Bernard Rio, décidément inépuisable, gratifie les amoureux de la Bretagne d’un ouvrage de référence (un pavé de 600 pages) qui fait office d’encyclopédie et de dictionnaire : 1 200 lieux de légende en Bretagne.
Un répertoire de tous les lieux légendaires, insolites ou mystérieux de Bretagne
Il a répertorié, de manière presque exhaustive, tous les lieux légendaires, insolites ou mystérieux des cinq départements bretons. Le solide appareil critique qui référencie les meilleurs auteurs – Cadic, Guiyonvarc’h, Le Braz, Dom Lobineau, Sébillot, Luzel… – est là pour attester du sérieux de son travail.
Il a fait appel à Anne Courtine, une artiste qui travaille au pastel sec (un medium ô combien délicat) pour illustrer son propos. Ce qui donne une suite d’illustrations « plein pot » à la fois fortes et raffinées.
Tout est à dévorer. Rio pratique la mémoire longue, qui puise aux racines néolithiques et celtiques pour remonter jusqu’à nous et nous parler.
J’en prendrai ici un seul exemple, Indre sur la rive gauche de la Loire, à l’entrée de l’estuaire, à dix km. en aval de Nantes. Hermeland (645-720), venu de Noyon, a échoué là. Il y a fondé un ermitage.
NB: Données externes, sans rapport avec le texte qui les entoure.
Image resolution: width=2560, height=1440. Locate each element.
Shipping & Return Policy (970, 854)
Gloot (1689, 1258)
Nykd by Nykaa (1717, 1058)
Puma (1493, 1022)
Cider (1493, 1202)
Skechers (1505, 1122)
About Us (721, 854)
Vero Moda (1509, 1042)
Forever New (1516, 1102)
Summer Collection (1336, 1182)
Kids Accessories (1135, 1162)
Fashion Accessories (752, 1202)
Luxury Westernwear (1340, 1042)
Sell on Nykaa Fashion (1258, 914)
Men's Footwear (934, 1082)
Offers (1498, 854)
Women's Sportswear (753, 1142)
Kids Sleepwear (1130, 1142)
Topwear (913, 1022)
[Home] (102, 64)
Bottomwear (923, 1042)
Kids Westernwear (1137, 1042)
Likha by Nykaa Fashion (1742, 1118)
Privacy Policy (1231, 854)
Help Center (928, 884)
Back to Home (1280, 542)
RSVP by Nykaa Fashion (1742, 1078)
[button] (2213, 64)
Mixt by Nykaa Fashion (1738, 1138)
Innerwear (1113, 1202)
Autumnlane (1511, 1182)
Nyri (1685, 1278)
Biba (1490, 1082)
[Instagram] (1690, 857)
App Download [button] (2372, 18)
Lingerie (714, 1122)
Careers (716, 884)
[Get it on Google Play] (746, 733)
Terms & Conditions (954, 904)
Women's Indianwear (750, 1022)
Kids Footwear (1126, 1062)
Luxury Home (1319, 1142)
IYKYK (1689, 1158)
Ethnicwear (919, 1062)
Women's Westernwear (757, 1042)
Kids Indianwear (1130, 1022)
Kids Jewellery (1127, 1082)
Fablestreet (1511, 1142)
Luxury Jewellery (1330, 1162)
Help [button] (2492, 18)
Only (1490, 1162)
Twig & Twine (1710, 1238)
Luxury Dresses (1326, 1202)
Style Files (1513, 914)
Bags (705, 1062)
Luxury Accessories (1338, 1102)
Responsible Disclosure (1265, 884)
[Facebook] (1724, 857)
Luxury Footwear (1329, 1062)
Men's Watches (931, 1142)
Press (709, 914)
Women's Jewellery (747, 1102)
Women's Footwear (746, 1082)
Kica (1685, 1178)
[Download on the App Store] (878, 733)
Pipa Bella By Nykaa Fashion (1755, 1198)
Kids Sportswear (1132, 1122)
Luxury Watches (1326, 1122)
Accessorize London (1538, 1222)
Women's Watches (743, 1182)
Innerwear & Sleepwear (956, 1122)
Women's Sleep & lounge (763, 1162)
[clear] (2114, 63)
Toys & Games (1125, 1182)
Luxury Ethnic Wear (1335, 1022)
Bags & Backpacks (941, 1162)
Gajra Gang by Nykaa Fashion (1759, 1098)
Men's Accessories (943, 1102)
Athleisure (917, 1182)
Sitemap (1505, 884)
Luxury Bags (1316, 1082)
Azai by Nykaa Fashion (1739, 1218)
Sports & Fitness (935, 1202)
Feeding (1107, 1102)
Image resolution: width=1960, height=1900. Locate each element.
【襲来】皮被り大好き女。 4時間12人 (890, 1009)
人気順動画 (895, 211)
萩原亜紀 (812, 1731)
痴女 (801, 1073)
On lui attribue une foule de miracles et l’Église l’a canonisé.
La grotte du coucou, à Indre
A Indre encore, ou plutôt à Haute-Indre, on voit encore la grotte du coucou : « Jusqu’à la Révolution, les nouveaux mariés de l’année devaient jouer à la quintaine pour respecter un droit seigneurial. Ce jeu d’adresse consistait à abattre avec une lance un mannequin accroché à un mât. S’ils échouaient, ils étaient recouverts de glue et de plumes et devaient passer sous la roche en battant des ailes et en criant coucou. »
Toujours à Indre, le lieu-dit « Bon Ami » intrigue. Il s’agit en fait d’un paroissien catholique invétéré, raflé en 1793 et envoyé par le fond, dans la « baignoire nationale », chère à Carrier, la Loire. Son corps échoua à Indre et on l’enterra, sa tombe devint l’objet d’une dévotion populaire. L’Eglise concordataire (1801) interdit ce « culte superstitieux ». On a mis du temps à découvrir que « Bon Ami » était le surnom du curé réfractaire Joseph-Dominique de Maynac ». Un drame qui anticipe celui de Steve (2019) disparu quai Wilson à Nantes. Mais sous la Terreur, on ne risquait pas de remonter la rue Crébillon avec une pancarte : « Où est passé Joseph-Dominique ? »
Tout bien compris, le livre de Rio est formidable.
Jean HEURTIN
* Bernard RIO, 1 200 Lieux de légende en Bretagne, Coop breizh, 29,90 euros.